Now that Bush has put his billion dollar program to push hydrogen-powered cars, it seems to be coming up more often.
US News had a interesting article (that I’ve already quoted once) about some of the different technologies.
They pretty much trashed ethanol, saying that the energy it takes to harvest the corn and turn it into alcohol is roughly equal to the power you get from burning it. Essentially it amounts to a huge government subsidy ($1 billion per year) of Archer Daniels Midland, the primary producer of ethanol, and others. They called it “unsustainable, subsidized food burning.” They did say that some new biotechnologies for rapidly breaking down vegetable waste like the cobs, stalks, grasses, etc. was encouraging and currently that stuff is tilled under (which still gives it some use). So they didn’t give up completely. Currently the US produces 2.13 billion gallons of ethanol a year, which I thought was pretty amazing.
They pointed out that natural gas burns much cleaner than diesel or gasoline (or gasohol) and doesn’t cost as much, running about 25% cheaper than the equivalent in gasoline. I thought that it was pretty easy to run a conventional engine on natural gas, but they said for a car that it was about $8,000 for the upgrade. That’s pretty prohibitive I think, given that my car cost $16k brand new (but if they used the ethanol subsidy the government could upgrade 125,000 cars a year the current total number of natural gas vehicles). For big diesel engines like buses it costs an extra $20-50k. Washington DC is spending $100 million to add 250 natural gas buses to its fleet (includes fueling stations and entire cost of new buses). They also said finding natural gas stations isn’t easy but for $1,000 you can get a device that hooks up to your home gas line and refuel at home. I thought that was pretty cool, but it still wouldn’t help you on long trips. Plus there’s the problem that a lot of newer power plants run on natural gas and if you throw in a bunch of cars as well, the cost could escalate pretty quickly (already has, given my last gas bill). And it’s more expensive in the winter when everyone is heating their homes with it. Natural gas in vehicles is currently displacing only 124 million gallons of gasoline per year, about 5% of the ethanol market.
They mentioned vegetable diesel fuel which is essentially soy bean oil. It costs twice what diesel costs, but can run in a regular diesel engine (that’s amazing to me). But it’s use last year was only 15 million gallons.
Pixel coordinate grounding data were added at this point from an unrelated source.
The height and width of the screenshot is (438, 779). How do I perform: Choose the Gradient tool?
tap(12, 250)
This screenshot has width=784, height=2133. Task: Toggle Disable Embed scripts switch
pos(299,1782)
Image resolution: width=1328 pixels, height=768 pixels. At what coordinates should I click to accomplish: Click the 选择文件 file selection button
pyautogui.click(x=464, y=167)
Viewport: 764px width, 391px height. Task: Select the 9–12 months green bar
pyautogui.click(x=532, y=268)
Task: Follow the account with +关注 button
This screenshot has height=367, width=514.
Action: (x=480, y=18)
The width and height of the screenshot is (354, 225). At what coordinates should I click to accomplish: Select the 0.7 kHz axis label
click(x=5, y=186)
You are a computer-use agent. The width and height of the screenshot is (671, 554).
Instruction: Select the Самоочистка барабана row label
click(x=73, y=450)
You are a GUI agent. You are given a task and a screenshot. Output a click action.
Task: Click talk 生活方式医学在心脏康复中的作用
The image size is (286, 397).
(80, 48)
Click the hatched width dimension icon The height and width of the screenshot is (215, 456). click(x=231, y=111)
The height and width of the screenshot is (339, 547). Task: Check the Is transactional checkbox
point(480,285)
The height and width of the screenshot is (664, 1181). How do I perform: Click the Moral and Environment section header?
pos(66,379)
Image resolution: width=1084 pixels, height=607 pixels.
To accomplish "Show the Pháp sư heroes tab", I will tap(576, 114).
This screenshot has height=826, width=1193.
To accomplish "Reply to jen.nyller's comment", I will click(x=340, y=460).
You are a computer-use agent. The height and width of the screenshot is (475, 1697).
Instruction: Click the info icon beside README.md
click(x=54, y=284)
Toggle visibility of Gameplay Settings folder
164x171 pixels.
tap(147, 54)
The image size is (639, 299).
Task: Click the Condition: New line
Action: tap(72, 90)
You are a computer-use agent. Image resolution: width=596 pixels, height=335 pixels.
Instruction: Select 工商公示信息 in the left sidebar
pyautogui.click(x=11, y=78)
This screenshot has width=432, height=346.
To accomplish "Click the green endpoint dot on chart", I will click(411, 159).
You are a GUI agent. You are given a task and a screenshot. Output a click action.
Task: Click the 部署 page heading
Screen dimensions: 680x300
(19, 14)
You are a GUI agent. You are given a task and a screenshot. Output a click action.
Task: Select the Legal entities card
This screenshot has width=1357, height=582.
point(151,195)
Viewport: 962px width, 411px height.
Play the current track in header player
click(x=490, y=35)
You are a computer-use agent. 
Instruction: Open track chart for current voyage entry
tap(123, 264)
So you’ve got all this stuff out there and then you’ve got hydrogen, which for some reason everyone wants to only burn in “fuel cells” that cost hundreds of thousands of dollars. Why not just combust it? That would be a lot cheaper. The problem with hydrogen is that it takes more electricity to generate it than the power you get out of it so you’re still burning coal or gas or building nuclear plants to produce it.
They talk about hybrid cars and touched on an interesting point. There’s really no point in building tiny hybrid cars. You can build tiny gasoline cars that get 30-40 mpg, so what’s it matter if you get 50 mpg from a hybrid? They need to be building hybrid trucks and SUV’s, that’s where the fuel is being burned and where the potential for savings is greater. People just won’t trade in SUV’s for tiny hybrid cars, so just accept it and make hybrid SUV’s.
Also there’s Bush’s least favorite remedy because it doesn’t involve a subsidy to any lobbyist or corporation: insisting on higher efficiency vehicles. That would greatly reduce our dependence on foreign oil and it’s easy to achieve. Hey, and smaller cars cost less than big ones! There’s no development curve, you don’t pay more for the fuel, and so on.
Looks to me like the easiest and smartest solutions are using natural gas more often and encouraging the use of smaller cars. We could save billions by eliminating the ethanol subsidy, not developing far out technologies, and just drive smaller cars. US cars and trucks burn 600 billion gallons of gas per year. Increasing the average mileage 2 miles per gallon would save 60 billion gallons. That’s 30 times the amount of gasohol and 500 times the amount of natural gas we’re burning in vehicles. And how hard would it be to raise the average from 20.8 mpg to 22.8? Plus it costs the taxpaying consumer less to buy smaller cars and costs less to run them! No government subsidy required. In fact, by reducing demand, the price of gas would decrease. Why doesn’t Bush push that program?!